Problem details:
Below are records; write all of them out exactly.

Records supplied:
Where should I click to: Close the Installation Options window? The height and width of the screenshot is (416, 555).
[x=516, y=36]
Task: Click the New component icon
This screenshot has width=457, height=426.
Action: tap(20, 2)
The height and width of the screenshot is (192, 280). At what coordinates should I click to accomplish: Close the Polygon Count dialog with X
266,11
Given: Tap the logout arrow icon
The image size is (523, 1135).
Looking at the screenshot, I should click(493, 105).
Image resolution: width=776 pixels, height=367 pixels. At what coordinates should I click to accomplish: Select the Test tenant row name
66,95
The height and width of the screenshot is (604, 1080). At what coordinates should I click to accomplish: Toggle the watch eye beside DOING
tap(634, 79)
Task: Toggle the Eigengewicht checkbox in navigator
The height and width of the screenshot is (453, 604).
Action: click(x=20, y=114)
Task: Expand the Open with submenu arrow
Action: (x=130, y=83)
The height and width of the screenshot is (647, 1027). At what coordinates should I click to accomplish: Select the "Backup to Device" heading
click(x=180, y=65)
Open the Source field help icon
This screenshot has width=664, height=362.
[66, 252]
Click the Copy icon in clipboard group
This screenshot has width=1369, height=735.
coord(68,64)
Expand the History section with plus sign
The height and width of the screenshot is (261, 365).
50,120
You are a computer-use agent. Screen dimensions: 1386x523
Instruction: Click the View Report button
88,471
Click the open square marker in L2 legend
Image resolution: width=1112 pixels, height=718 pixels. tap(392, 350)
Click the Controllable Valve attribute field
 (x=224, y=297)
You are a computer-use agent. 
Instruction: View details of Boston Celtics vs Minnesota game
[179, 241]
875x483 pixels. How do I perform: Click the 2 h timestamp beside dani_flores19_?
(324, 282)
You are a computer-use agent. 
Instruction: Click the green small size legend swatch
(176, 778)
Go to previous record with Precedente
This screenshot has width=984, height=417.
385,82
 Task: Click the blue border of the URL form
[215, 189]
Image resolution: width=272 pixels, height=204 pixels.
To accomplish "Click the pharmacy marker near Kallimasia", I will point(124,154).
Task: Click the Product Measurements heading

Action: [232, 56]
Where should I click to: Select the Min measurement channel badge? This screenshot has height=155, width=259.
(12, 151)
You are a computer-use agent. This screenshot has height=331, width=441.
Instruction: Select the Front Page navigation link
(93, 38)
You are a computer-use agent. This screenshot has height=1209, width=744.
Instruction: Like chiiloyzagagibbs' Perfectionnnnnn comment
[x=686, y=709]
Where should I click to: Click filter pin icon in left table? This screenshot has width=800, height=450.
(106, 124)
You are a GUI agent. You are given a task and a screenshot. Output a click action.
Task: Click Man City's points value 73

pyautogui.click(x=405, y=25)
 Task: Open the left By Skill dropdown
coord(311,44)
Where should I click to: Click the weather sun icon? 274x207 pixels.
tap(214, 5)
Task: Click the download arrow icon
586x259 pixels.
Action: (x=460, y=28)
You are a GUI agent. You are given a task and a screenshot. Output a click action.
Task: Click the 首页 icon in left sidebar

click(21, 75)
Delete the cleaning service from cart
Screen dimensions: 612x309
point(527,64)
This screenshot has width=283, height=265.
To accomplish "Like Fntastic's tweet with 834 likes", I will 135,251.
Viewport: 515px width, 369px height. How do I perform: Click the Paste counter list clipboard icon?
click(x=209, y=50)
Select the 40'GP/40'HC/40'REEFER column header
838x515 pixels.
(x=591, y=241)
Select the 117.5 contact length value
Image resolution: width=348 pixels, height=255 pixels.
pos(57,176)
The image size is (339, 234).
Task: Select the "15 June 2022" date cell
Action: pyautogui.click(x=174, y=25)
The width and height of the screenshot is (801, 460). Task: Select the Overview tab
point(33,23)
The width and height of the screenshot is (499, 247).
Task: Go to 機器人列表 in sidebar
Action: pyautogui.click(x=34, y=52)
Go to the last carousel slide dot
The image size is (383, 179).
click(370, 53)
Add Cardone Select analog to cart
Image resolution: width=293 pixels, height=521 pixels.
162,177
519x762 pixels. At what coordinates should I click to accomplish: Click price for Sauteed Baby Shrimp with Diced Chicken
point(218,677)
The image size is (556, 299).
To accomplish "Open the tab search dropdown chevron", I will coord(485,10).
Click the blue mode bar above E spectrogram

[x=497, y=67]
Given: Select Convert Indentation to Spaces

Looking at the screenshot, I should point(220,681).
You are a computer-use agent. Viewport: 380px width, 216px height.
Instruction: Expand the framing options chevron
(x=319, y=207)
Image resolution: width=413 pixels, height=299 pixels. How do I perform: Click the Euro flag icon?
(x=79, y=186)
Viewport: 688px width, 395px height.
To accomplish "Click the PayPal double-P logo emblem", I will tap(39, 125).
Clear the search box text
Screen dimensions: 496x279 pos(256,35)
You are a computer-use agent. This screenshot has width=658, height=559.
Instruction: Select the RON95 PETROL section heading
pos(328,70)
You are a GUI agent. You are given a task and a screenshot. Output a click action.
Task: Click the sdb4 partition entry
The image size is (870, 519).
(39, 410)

Your solution:
Where should I click to: Close the Installation Options window? The height and width of the screenshot is (416, 555).
[x=516, y=36]
Task: Click the New component icon
This screenshot has width=457, height=426.
Action: tap(20, 2)
The height and width of the screenshot is (192, 280). At what coordinates should I click to accomplish: Close the Polygon Count dialog with X
266,11
Given: Tap the logout arrow icon
The image size is (523, 1135).
Looking at the screenshot, I should click(493, 105).
Image resolution: width=776 pixels, height=367 pixels. At what coordinates should I click to accomplish: Select the Test tenant row name
66,95
The height and width of the screenshot is (604, 1080). At what coordinates should I click to accomplish: Toggle the watch eye beside DOING
tap(634, 79)
Task: Toggle the Eigengewicht checkbox in navigator
The height and width of the screenshot is (453, 604).
Action: click(x=20, y=114)
Task: Expand the Open with submenu arrow
Action: (x=130, y=83)
The height and width of the screenshot is (647, 1027). At what coordinates should I click to accomplish: Select the "Backup to Device" heading
click(x=180, y=65)
Open the Source field help icon
This screenshot has width=664, height=362.
[66, 252]
Click the Copy icon in clipboard group
This screenshot has width=1369, height=735.
coord(68,64)
Expand the History section with plus sign
The height and width of the screenshot is (261, 365).
50,120
You are a computer-use agent. Screen dimensions: 1386x523
Instruction: Click the View Report button
88,471
Click the open square marker in L2 legend
Image resolution: width=1112 pixels, height=718 pixels. tap(392, 350)
Click the Controllable Valve attribute field
 (x=224, y=297)
You are a computer-use agent. 
Instruction: View details of Boston Celtics vs Minnesota game
[179, 241]
875x483 pixels. How do I perform: Click the 2 h timestamp beside dani_flores19_?
(324, 282)
You are a computer-use agent. 
Instruction: Click the green small size legend swatch
(176, 778)
Go to previous record with Precedente
This screenshot has width=984, height=417.
385,82
 Task: Click the blue border of the URL form
[215, 189]
Image resolution: width=272 pixels, height=204 pixels.
To accomplish "Click the pharmacy marker near Kallimasia", I will point(124,154).
Task: Click the Product Measurements heading

Action: [232, 56]
Where should I click to: Select the Min measurement channel badge? This screenshot has height=155, width=259.
(12, 151)
You are a computer-use agent. This screenshot has height=331, width=441.
Instruction: Select the Front Page navigation link
(93, 38)
You are a computer-use agent. This screenshot has height=1209, width=744.
Instruction: Like chiiloyzagagibbs' Perfectionnnnnn comment
[x=686, y=709]
Where should I click to: Click filter pin icon in left table? This screenshot has width=800, height=450.
(106, 124)
You are a GUI agent. You are given a task and a screenshot. Output a click action.
Task: Click Man City's points value 73

pyautogui.click(x=405, y=25)
 Task: Open the left By Skill dropdown
coord(311,44)
Where should I click to: Click the weather sun icon? 274x207 pixels.
tap(214, 5)
Task: Click the download arrow icon
586x259 pixels.
Action: (x=460, y=28)
You are a GUI agent. You are given a task and a screenshot. Output a click action.
Task: Click the 首页 icon in left sidebar

click(21, 75)
Delete the cleaning service from cart
Screen dimensions: 612x309
point(527,64)
This screenshot has width=283, height=265.
To accomplish "Like Fntastic's tweet with 834 likes", I will 135,251.
Viewport: 515px width, 369px height. How do I perform: Click the Paste counter list clipboard icon?
click(x=209, y=50)
Select the 40'GP/40'HC/40'REEFER column header
838x515 pixels.
(x=591, y=241)
Select the 117.5 contact length value
Image resolution: width=348 pixels, height=255 pixels.
pos(57,176)
The image size is (339, 234).
Task: Select the "15 June 2022" date cell
Action: pyautogui.click(x=174, y=25)
The width and height of the screenshot is (801, 460). Task: Select the Overview tab
point(33,23)
The width and height of the screenshot is (499, 247).
Task: Go to 機器人列表 in sidebar
Action: pyautogui.click(x=34, y=52)
Go to the last carousel slide dot
The image size is (383, 179).
click(370, 53)
Add Cardone Select analog to cart
Image resolution: width=293 pixels, height=521 pixels.
162,177
519x762 pixels. At what coordinates should I click to accomplish: Click price for Sauteed Baby Shrimp with Diced Chicken
point(218,677)
The image size is (556, 299).
To accomplish "Open the tab search dropdown chevron", I will coord(485,10).
Click the blue mode bar above E spectrogram

[x=497, y=67]
Given: Select Convert Indentation to Spaces

Looking at the screenshot, I should point(220,681).
You are a computer-use agent. Viewport: 380px width, 216px height.
Instruction: Expand the framing options chevron
(x=319, y=207)
Image resolution: width=413 pixels, height=299 pixels. How do I perform: Click the Euro flag icon?
(x=79, y=186)
Viewport: 688px width, 395px height.
To accomplish "Click the PayPal double-P logo emblem", I will tap(39, 125).
Clear the search box text
Screen dimensions: 496x279 pos(256,35)
You are a computer-use agent. This screenshot has width=658, height=559.
Instruction: Select the RON95 PETROL section heading
pos(328,70)
You are a GUI agent. You are given a task and a screenshot. Output a click action.
Task: Click the sdb4 partition entry
The image size is (870, 519).
(39, 410)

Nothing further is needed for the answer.